Pictures aside, print all of the data below exactly as written.

Supplied data:
◇ ◇ ◇ ◇ ◇ ◇ ◇

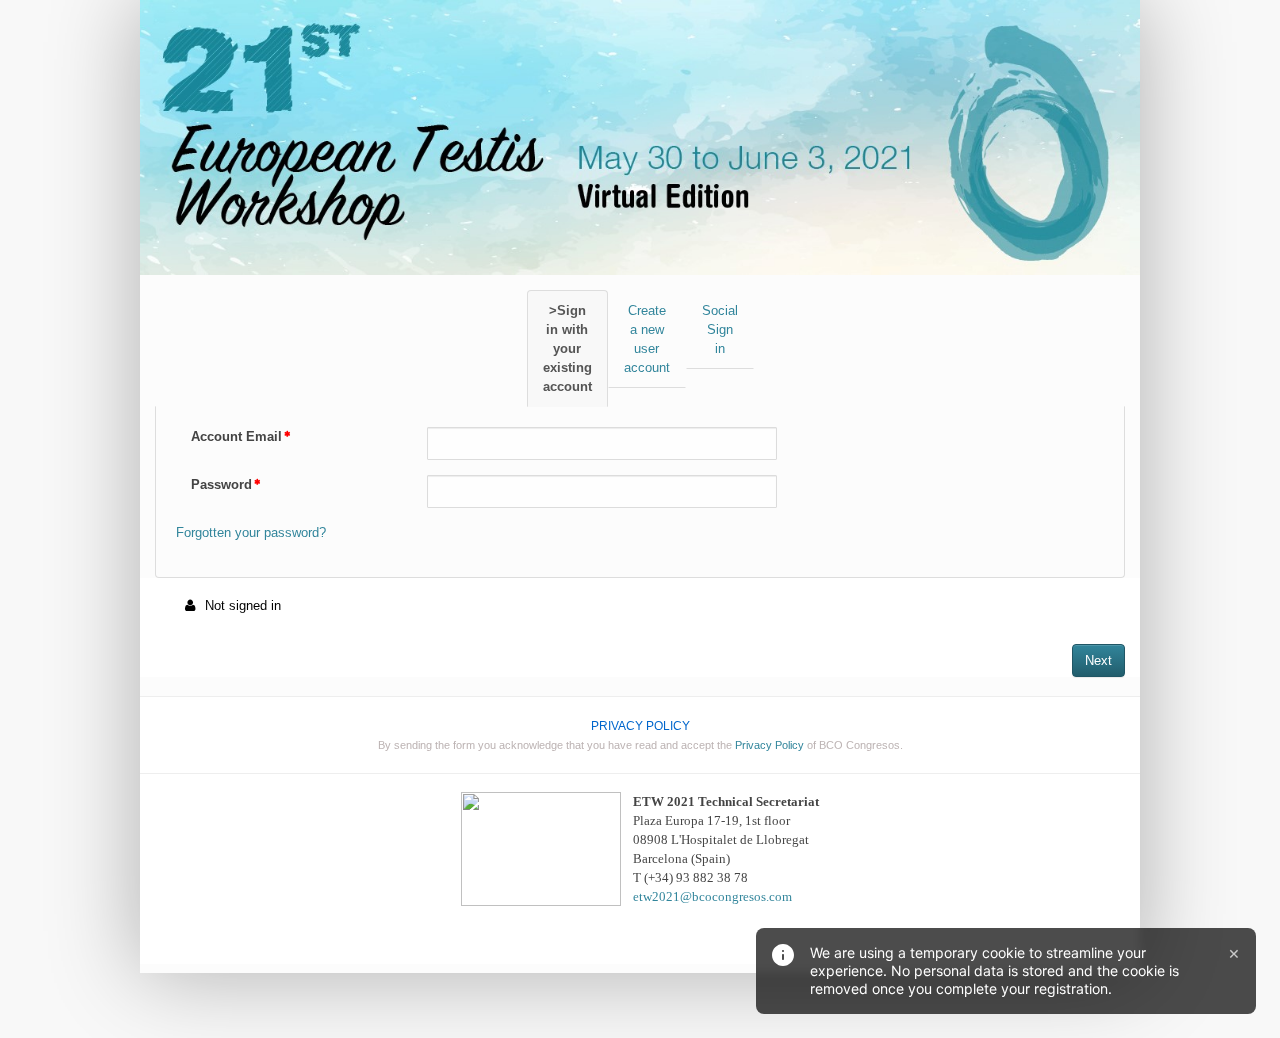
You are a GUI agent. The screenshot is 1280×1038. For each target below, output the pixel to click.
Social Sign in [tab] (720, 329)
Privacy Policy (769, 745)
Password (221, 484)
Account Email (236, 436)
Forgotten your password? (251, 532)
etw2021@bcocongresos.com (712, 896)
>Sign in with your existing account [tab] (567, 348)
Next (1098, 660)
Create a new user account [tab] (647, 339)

◇ ◇ ◇ ◇ ◇ ◇ ◇

Answer to the exercise:
You are a GUI agent. The screenshot is 1280×1038. For each target below, output the pixel to click.
Social Sign in [tab] (720, 329)
Privacy Policy (769, 745)
Password (221, 484)
Account Email (236, 436)
Forgotten your password? (251, 532)
etw2021@bcocongresos.com (712, 896)
>Sign in with your existing account [tab] (567, 348)
Next (1098, 660)
Create a new user account [tab] (647, 339)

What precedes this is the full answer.